Sysdig: A Tool for Linux Server monitoring and troubleshooting (1)
When you need to track the system calls generated and received by a process, what come first in your mind? You may think of strace, so you are right. What command line tools will you use to monitor original network communication? If you think of tcpdump, you have made an excellent choice. If you need to track open files in Unix: Everything is a file), you may use lsof.
Strace, tcpdump, and lsof are really great tools. They should be part of every system administrator tool set, and that's why you should fall in love with sysdig. It is a powerful open-source tool for system-level survey and troubleshooting. Its creators described it as "strace + tcpdump + lsof + with a wonderful lua cherry sauce ". Aside from humor, one of the best features of sysdig is that it not only analyzes the "on-site" Status of the Linux system, but also saves the status as a dump file for offline checks. More importantly, you can customize sysdig behaviors, or even use a built-in script named chisel to enhance the function. A separate chisel can analyze the event streams captured by sysdig in various styles specified by the script.
In this tutorial, we will explore the installation and basic usage of sysdig, and implement system monitoring and troubleshooting on Linux.
Install Sysdig
For this tutorial, we will choose to use the automated installation process provided on the official website to simplify and shorten the installation process and version.

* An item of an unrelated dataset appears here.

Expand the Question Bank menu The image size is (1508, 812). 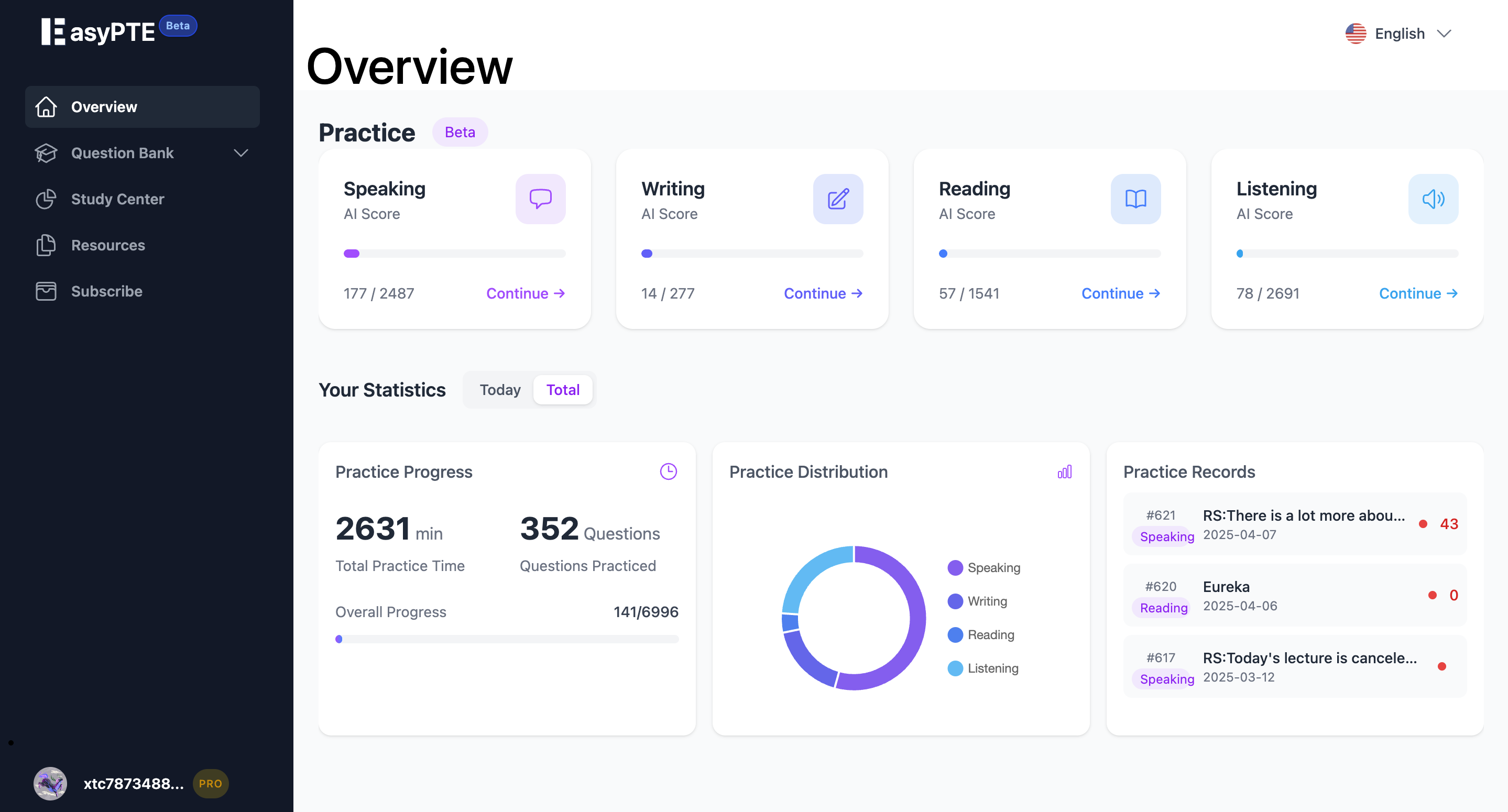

During the automation process, the installation script automatically detects the operating system and installs the necessary dependency packages.
Run the following command as root to install sysdig from the official apt/yum Repository:
- # curl -s https://s3.amazonaws.com/download.draios.com/stable/install-sysdig | bash
After the installation is complete, call sysdig as follows:
- # sysdig
Our screen will be immediately filled with all events on the system. This information is not easy for us to perform more operations. For further processing, we can run:
- # sysdig -cl | less
To view the available chisel list.
By default, the following categories are available, and each category contains multiple built-in chisel.
- CPU Usage: CPU Usage
- Errors: Error
- I/O
- Logs: Log
- Misc: Hybrid
- Net: Network
- Performance: Performance
- Security: Security
- System State: System status
To display the information on the specified chisel, including detailed command line usage, run the following command:
- # Sysdig-cl [Chisel name]
For example, we can check the spy_port chisel information under the "network" category:
- # sysdig -i spy_port
The chisel can be applied to the combination of real-time data and record files at the same time through a filter to obtain more useful output.
The filter follows the class. field structure. For example:
- Fd. cip: Client IP address.
- Evt. dir: Event direction, which can be '>' to enter the event, or '<' to exit the event.
You can use the following command to display the complete Filter list:
- # sysdig -l
In the remaining part of this tutorial, I will demonstrate several sysdig use cases.